Remember V for Vendetta 2005
People should not be afraid of their governments. Governments should be afraid of their people.
As with everything with all UK governments, they won't do anything until there's a major fubar and they have to take action due to public demand.
Standard fare, why bother to preempt problems and disasters when you can get a gold star for handling the obvious fallout after the fact.
I'm in no way a Microsoft shill. Their practices are disgraceful and if they were any other company, illegal (they are untouchable these days). I also broadly support Open Source, however I don't believe that open source makes a more secure browser, as it works both ways, that is only true if you have outsiders reading and fixing code, the reality is, you don't have too many people doing that, you have far more hackers reading the code for exploits.

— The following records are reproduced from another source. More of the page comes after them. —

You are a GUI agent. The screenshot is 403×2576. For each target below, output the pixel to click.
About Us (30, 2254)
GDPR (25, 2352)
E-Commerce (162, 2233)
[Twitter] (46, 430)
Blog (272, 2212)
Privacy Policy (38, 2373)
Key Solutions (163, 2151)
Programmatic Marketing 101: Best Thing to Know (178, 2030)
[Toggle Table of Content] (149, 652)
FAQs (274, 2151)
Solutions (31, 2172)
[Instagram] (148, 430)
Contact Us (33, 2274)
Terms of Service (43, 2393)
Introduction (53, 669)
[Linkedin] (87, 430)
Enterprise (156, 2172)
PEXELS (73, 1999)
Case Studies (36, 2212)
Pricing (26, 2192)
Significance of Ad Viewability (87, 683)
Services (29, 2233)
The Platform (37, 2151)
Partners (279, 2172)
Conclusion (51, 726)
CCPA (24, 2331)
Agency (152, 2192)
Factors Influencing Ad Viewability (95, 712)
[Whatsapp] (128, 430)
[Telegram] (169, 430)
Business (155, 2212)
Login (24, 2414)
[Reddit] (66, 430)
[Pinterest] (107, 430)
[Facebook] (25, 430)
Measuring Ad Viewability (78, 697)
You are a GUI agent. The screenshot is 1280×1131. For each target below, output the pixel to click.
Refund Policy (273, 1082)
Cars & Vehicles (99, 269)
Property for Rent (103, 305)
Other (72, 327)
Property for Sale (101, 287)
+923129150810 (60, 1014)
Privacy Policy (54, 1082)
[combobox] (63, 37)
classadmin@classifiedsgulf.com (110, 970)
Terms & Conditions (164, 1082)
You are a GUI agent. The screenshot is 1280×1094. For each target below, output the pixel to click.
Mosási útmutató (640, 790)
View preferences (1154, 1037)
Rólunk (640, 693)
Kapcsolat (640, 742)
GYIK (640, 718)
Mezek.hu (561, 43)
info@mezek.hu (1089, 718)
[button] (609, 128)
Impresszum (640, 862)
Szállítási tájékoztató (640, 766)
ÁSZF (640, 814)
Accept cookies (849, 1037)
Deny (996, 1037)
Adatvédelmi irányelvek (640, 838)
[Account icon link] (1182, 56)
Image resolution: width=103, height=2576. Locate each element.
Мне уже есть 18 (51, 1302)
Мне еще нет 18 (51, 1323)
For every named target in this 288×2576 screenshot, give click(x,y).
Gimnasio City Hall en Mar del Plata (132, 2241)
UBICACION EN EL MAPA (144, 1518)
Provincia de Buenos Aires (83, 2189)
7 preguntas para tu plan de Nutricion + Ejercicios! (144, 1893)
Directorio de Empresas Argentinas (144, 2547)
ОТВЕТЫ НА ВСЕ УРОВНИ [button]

The only secure browser is Opera, a fine example of closed source development. It's has a exceptional track record of security, it's also blisteringly fast, standard complaint and does all the useful Firefox extensions (AdBlock, GreaseMonkey, Bookmark sync) out the box, without needing extensions that compromise security and/or bloat the system.
Lastly, I wonder where Windows7 Browser Choice Update is? Probably a bad time to release it. I suspect Microsoft had to pay some more backhanders to the EU to delay it for the dust to settle...
If you ARE stuck with IE6 for this legendary stupid-application compatibility requirement, I dunno if you can install IE8 alongside it - and you're liable to be hit anyway. But you can install Firefox, or Opera, or anything else that isn't Internet Explorer underneath - which a lot of "browser" brand names are - and use IE for Stupid-Thing and any non-Microsoft post-9/11 browser for all your other HTML-rendering needs.
Then again, is there scope for an "IE6 Is Stupid But Do It That Way Anyway" Mode in Firefox?
Wikipedia says: "Internet Explorer 5.0, 5.5, 6.0, and 7.0 (Experimental) have also been unofficially ported to the Linux operating system from the project IEs4Linux." Can you do anything useful from that? Say, run Linux on Windows, in a sandbox, and IE6 in a cage inside that?
Or, install a Windows 7 version with support for the Windows XP sandbox and IE6 locked down... uh oh. What this is for, is getting people to buy Windows 7.
"But you can install Firefox, or Opera, or anything else that isn't Internet Explorer underneath - which a lot of "browser" brand names are - and use IE for Stupid-Thing and any non-Microsoft post-9/11 browser for all your other HTML-rendering needs."
A reasonable suggestion. Are you new here?